* _Required work_
Please give all of the material below as a JSON list of strings, with one string for each line and blank lines left out.

===== Records for the task =====

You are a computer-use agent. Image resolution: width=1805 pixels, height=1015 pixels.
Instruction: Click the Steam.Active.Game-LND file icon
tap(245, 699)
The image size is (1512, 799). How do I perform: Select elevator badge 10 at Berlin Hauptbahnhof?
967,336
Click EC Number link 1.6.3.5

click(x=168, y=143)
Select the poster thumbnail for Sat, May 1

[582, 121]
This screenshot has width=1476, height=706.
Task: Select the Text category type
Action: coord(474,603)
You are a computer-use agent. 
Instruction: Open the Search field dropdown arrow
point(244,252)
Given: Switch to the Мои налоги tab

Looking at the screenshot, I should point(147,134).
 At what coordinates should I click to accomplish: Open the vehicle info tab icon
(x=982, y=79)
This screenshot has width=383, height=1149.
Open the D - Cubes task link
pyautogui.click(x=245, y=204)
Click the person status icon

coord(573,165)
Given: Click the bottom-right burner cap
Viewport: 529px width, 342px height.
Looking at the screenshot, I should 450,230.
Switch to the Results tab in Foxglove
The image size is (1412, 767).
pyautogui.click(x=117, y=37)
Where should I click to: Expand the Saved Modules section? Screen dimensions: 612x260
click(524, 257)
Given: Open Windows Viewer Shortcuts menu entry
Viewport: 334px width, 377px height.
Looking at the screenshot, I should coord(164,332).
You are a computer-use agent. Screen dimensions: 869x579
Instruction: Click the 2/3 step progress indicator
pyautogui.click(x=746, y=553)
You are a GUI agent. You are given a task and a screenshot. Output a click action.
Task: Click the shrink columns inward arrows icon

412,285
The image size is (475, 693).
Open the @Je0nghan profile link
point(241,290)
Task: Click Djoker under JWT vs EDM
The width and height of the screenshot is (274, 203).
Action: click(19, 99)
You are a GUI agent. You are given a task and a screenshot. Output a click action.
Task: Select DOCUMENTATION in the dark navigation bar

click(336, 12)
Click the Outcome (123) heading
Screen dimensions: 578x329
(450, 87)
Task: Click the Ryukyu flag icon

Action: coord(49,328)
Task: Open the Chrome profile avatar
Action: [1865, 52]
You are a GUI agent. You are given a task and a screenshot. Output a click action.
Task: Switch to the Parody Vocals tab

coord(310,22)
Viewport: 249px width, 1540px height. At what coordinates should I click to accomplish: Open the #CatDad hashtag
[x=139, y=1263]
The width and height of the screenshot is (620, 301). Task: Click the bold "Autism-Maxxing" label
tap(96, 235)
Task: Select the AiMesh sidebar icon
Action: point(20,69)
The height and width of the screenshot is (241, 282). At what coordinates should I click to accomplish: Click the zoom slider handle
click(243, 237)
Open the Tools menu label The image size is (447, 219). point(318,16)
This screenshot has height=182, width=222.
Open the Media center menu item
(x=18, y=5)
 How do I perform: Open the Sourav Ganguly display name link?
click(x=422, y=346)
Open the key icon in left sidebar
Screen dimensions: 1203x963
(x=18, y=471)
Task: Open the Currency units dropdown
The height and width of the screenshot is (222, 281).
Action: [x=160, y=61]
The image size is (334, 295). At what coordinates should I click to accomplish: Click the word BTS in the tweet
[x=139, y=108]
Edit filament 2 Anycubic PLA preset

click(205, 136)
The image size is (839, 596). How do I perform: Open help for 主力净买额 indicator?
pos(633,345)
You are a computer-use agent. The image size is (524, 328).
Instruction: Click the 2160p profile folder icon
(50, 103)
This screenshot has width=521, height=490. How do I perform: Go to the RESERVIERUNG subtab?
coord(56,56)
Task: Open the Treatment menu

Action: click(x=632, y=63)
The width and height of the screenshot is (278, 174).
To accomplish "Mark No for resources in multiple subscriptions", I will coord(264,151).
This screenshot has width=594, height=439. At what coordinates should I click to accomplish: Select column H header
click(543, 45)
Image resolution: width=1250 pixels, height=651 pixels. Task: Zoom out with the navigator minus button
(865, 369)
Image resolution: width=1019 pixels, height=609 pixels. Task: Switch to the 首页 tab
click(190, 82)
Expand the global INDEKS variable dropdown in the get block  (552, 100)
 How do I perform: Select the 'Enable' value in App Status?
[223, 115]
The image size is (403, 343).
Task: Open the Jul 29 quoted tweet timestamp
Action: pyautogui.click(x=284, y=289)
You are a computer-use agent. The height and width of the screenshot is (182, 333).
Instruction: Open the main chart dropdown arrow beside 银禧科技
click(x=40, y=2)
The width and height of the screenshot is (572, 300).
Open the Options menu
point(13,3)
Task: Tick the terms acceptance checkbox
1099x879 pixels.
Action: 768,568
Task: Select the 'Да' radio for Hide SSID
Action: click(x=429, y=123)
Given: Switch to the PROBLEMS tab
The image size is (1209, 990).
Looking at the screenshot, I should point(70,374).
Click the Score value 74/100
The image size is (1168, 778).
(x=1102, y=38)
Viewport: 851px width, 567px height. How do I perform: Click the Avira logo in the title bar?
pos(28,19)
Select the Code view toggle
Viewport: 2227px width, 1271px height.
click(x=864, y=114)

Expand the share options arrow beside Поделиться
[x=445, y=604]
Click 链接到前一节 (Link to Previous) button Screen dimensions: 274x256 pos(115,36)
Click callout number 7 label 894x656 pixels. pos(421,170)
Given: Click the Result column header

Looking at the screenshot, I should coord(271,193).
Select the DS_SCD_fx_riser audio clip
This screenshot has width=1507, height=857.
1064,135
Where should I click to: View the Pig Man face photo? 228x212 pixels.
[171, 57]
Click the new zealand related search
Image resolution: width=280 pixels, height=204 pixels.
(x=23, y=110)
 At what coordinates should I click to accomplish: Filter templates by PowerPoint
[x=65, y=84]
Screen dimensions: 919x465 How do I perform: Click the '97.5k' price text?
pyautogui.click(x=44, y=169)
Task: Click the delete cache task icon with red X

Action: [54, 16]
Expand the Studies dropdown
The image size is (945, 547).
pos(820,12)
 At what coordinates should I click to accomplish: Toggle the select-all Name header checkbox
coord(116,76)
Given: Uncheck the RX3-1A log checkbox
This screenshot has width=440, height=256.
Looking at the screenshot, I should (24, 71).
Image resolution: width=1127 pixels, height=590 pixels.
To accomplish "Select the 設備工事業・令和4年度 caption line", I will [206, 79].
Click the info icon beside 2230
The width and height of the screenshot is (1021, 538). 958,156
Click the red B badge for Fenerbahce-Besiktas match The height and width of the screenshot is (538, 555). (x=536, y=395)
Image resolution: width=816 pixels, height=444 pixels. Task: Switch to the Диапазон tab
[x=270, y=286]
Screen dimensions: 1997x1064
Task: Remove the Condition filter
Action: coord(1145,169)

=====

* _Result of the task_
[
  "You are a computer-use agent. Image resolution: width=1805 pixels, height=1015 pixels.",
  "Instruction: Click the Steam.Active.Game-LND file icon",
  "tap(245, 699)",
  "The image size is (1512, 799). How do I perform: Select elevator badge 10 at Berlin Hauptbahnhof?",
  "967,336",
  "Click EC Number link 1.6.3.5",
  "click(x=168, y=143)",
  "Select the poster thumbnail for Sat, May 1",
  "[582, 121]",
  "This screenshot has width=1476, height=706.",
  "Task: Select the Text category type",
  "Action: coord(474,603)",
  "You are a computer-use agent. ",
  "Instruction: Open the Search field dropdown arrow",
  "point(244,252)",
  "Given: Switch to the Мои налоги tab",
  "Looking at the screenshot, I should point(147,134).",
  " At what coordinates should I click to accomplish: Open the vehicle info tab icon",
  "(x=982, y=79)",
  "This screenshot has width=383, height=1149.",
  "Open the D - Cubes task link",
  "pyautogui.click(x=245, y=204)",
  "Click the person status icon",
  "coord(573,165)",
  "Given: Click the bottom-right burner cap",
  "Viewport: 529px width, 342px height.",
  "Looking at the screenshot, I should 450,230.",
  "Switch to the Results tab in Foxglove",
  "The image size is (1412, 767).",
  "pyautogui.click(x=117, y=37)",
  "Where should I click to: Expand the Saved Modules section? Screen dimensions: 612x260",
  "click(524, 257)",
  "Given: Open Windows Viewer Shortcuts menu entry",
  "Viewport: 334px width, 377px height.",
  "Looking at the screenshot, I should coord(164,332).",
  "You are a computer-use agent. Screen dimensions: 869x579",
  "Instruction: Click the 2/3 step progress indicator",
  "pyautogui.click(x=746, y=553)",
  "You are a GUI agent. You are given a task and a screenshot. Output a click action.",
  "Task: Click the shrink columns inward arrows icon",
  "412,285",
  "The image size is (475, 693).",
  "Open the @Je0nghan profile link",
  "point(241,290)",
  "Task: Click Djoker under JWT vs EDM",
  "The width and height of the screenshot is (274, 203).",
  "Action: click(19, 99)",
  "You are a GUI agent. You are given a task and a screenshot. Output a click action.",
  "Task: Select DOCUMENTATION in the dark navigation bar",
  "click(336, 12)",
  "Click the Outcome (123) heading",
  "Screen dimensions: 578x329",
  "(450, 87)",
  "Task: Click the Ryukyu flag icon",
  "Action: coord(49,328)",
  "Task: Open the Chrome profile avatar",
  "Action: [1865, 52]",
  "You are a GUI agent. You are given a task and a screenshot. Output a click action.",
  "Task: Switch to the Parody Vocals tab",
  "coord(310,22)",
  "Viewport: 249px width, 1540px height. At what coordinates should I click to accomplish: Open the #CatDad hashtag",
  "[x=139, y=1263]",
  "The width and height of the screenshot is (620, 301). Task: Click the bold \"Autism-Maxxing\" label",
  "tap(96, 235)",
  "Task: Select the AiMesh sidebar icon",
  "Action: point(20,69)",
  "The height and width of the screenshot is (241, 282). At what coordinates should I click to accomplish: Click the zoom slider handle",
  "click(243, 237)",
  "Open the Tools menu label The image size is (447, 219). point(318,16)",
  "This screenshot has height=182, width=222.",
  "Open the Media center menu item",
  "(x=18, y=5)",
  " How do I perform: Open the Sourav Ganguly display name link?",
  "click(x=422, y=346)",
  "Open the key icon in left sidebar",
  "Screen dimensions: 1203x963",
  "(x=18, y=471)",
  "Task: Open the Currency units dropdown",
  "The height and width of the screenshot is (222, 281).",
  "Action: [x=160, y=61]",
  "The image size is (334, 295). At what coordinates should I click to accomplish: Click the word BTS in the tweet",
  "[x=139, y=108]",
  "Edit filament 2 Anycubic PLA preset",
  "click(205, 136)",
  "The image size is (839, 596). How do I perform: Open help for 主力净买额 indicator?",
  "pos(633,345)",
  "You are a computer-use agent. The image size is (524, 328).",
  "Instruction: Click the 2160p profile folder icon",
  "(50, 103)",
  "This screenshot has width=521, height=490. How do I perform: Go to the RESERVIERUNG subtab?",
  "coord(56,56)",
  "Task: Open the Treatment menu",
  "Action: click(x=632, y=63)",
  "The width and height of the screenshot is (278, 174).",
  "To accomplish \"Mark No for resources in multiple subscriptions\", I will coord(264,151).",
  "This screenshot has width=594, height=439. At what coordinates should I click to accomplish: Select column H header",
  "click(543, 45)",
  "Image resolution: width=1250 pixels, height=651 pixels. Task: Zoom out with the navigator minus button",
  "(865, 369)",
  "Image resolution: width=1019 pixels, height=609 pixels. Task: Switch to the 首页 tab",
  "click(190, 82)",
  "Expand the global INDEKS variable dropdown in the get block  (552, 100)",
  " How do I perform: Select the 'Enable' value in App Status?",
  "[223, 115]",
  "The image size is (403, 343).",
  "Task: Open the Jul 29 quoted tweet timestamp",
  "Action: pyautogui.click(x=284, y=289)",
  "You are a computer-use agent. The height and width of the screenshot is (182, 333).",
  "Instruction: Open the main chart dropdown arrow beside 银禧科技",
  "click(x=40, y=2)",
  "The width and height of the screenshot is (572, 300).",
  "Open the Options menu",
  "point(13,3)",
  "Task: Tick the terms acceptance checkbox",
  "1099x879 pixels.",
  "Action: 768,568",
  "Task: Select the 'Да' radio for Hide SSID",
  "Action: click(x=429, y=123)",
  "Given: Switch to the PROBLEMS tab",
  "The image size is (1209, 990).",
  "Looking at the screenshot, I should point(70,374).",
  "Click the Score value 74/100",
  "The image size is (1168, 778).",
  "(x=1102, y=38)",
  "Viewport: 851px width, 567px height. How do I perform: Click the Avira logo in the title bar?",
  "pos(28,19)",
  "Select the Code view toggle",
  "Viewport: 2227px width, 1271px height.",
  "click(x=864, y=114)",
  "Expand the share options arrow beside Поделиться",
  "[x=445, y=604]",
  "Click 链接到前一节 (Link to Previous) button Screen dimensions: 274x256 pos(115,36)",
  "Click callout number 7 label 894x656 pixels. pos(421,170)",
  "Given: Click the Result column header",
  "Looking at the screenshot, I should coord(271,193).",
  "Select the DS_SCD_fx_riser audio clip",
  "This screenshot has width=1507, height=857.",
  "1064,135",
  "Where should I click to: View the Pig Man face photo? 228x212 pixels.",
  "[171, 57]",
  "Click the new zealand related search",
  "Image resolution: width=280 pixels, height=204 pixels.",
  "(x=23, y=110)",
  " At what coordinates should I click to accomplish: Filter templates by PowerPoint",
  "[x=65, y=84]",
  "Screen dimensions: 919x465 How do I perform: Click the '97.5k' price text?",
  "pyautogui.click(x=44, y=169)",
  "Task: Click the delete cache task icon with red X",
  "Action: [54, 16]",
  "Expand the Studies dropdown",
  "The image size is (945, 547).",
  "pos(820,12)",
  " At what coordinates should I click to accomplish: Toggle the select-all Name header checkbox",
  "coord(116,76)",
  "Given: Uncheck the RX3-1A log checkbox",
  "This screenshot has width=440, height=256.",
  "Looking at the screenshot, I should (24, 71).",
  "Image resolution: width=1127 pixels, height=590 pixels.",
  "To accomplish \"Select the 設備工事業・令和4年度 caption line\", I will [206, 79].",
  "Click the info icon beside 2230",
  "The width and height of the screenshot is (1021, 538). 958,156",
  "Click the red B badge for Fenerbahce-Besiktas match The height and width of the screenshot is (538, 555). (x=536, y=395)",
  "Image resolution: width=816 pixels, height=444 pixels. Task: Switch to the Диапазон tab",
  "[x=270, y=286]",
  "Screen dimensions: 1997x1064",
  "Task: Remove the Condition filter",
  "Action: coord(1145,169)"
]